### INSTRUCTION
Gather every line in the items below that contains the word "computer", and copy each of those lines in full.
━━━━━━━━
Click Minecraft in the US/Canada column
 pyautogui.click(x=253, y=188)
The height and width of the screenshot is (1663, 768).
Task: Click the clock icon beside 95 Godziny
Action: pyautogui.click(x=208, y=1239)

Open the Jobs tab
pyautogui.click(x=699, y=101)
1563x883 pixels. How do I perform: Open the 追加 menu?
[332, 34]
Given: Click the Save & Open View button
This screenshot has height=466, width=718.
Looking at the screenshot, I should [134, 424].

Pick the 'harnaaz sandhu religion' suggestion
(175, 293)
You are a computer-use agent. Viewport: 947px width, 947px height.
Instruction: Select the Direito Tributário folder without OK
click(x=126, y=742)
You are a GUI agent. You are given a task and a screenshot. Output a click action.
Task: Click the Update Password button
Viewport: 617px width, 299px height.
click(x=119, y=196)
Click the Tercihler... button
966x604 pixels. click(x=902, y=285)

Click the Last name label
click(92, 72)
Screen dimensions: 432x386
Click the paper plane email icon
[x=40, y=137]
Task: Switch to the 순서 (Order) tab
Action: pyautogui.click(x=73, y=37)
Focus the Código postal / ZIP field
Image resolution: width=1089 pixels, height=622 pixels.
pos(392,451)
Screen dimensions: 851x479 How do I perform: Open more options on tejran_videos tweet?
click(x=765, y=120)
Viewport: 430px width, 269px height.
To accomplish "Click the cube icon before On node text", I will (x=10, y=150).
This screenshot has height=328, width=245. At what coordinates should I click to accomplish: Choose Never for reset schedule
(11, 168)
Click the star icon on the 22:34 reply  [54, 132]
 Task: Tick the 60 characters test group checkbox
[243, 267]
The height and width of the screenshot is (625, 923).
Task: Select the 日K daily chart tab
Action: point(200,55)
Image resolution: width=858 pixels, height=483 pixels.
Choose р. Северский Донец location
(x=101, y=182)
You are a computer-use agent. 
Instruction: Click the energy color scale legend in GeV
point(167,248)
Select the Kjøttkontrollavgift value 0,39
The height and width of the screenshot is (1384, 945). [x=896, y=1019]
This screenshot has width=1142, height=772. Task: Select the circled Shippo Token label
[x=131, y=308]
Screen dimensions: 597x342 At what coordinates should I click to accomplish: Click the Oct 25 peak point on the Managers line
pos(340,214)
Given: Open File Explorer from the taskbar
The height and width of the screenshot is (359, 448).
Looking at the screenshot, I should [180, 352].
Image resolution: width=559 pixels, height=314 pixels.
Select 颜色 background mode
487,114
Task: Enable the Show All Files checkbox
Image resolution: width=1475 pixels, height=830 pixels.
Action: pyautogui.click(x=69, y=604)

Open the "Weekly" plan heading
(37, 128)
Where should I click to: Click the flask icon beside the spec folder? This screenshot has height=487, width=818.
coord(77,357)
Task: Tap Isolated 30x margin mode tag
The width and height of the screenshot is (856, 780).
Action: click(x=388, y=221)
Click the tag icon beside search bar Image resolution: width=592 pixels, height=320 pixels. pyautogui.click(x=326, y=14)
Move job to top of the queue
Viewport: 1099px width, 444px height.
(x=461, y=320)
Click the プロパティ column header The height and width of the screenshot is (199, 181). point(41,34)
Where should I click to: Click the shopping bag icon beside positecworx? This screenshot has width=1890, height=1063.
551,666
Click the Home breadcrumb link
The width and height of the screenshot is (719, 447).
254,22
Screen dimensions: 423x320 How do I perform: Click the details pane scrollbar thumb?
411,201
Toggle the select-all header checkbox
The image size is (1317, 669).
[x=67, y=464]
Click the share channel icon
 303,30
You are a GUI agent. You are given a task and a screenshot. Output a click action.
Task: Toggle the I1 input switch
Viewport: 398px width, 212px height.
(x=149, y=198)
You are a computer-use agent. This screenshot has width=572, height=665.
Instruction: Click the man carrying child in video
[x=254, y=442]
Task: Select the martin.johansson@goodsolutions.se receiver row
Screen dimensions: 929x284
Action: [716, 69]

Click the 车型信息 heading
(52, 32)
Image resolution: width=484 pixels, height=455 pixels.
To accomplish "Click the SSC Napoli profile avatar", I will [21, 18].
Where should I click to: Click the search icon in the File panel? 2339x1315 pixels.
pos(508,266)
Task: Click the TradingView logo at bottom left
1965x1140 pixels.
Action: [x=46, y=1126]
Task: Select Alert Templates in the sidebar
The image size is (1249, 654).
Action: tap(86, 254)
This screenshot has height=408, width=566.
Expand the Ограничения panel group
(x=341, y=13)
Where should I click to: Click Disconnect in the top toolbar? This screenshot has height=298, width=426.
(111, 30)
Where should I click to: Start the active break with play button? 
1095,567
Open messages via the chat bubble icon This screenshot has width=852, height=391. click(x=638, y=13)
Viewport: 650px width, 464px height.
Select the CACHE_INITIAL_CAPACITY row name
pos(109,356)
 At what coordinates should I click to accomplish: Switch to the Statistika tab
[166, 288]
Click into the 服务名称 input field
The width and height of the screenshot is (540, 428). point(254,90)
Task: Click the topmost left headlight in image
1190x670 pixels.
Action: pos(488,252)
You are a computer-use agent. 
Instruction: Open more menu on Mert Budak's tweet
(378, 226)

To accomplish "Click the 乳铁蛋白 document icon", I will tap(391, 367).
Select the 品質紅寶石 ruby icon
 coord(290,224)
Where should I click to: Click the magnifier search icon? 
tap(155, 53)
━━━━━━━━
### FINISHED EXERCISE
You are a computer-use agent. Viewport: 947px width, 947px height.
You are a computer-use agent. 
You are a computer-use agent. This screenshot has width=572, height=665.
You are a computer-use agent. 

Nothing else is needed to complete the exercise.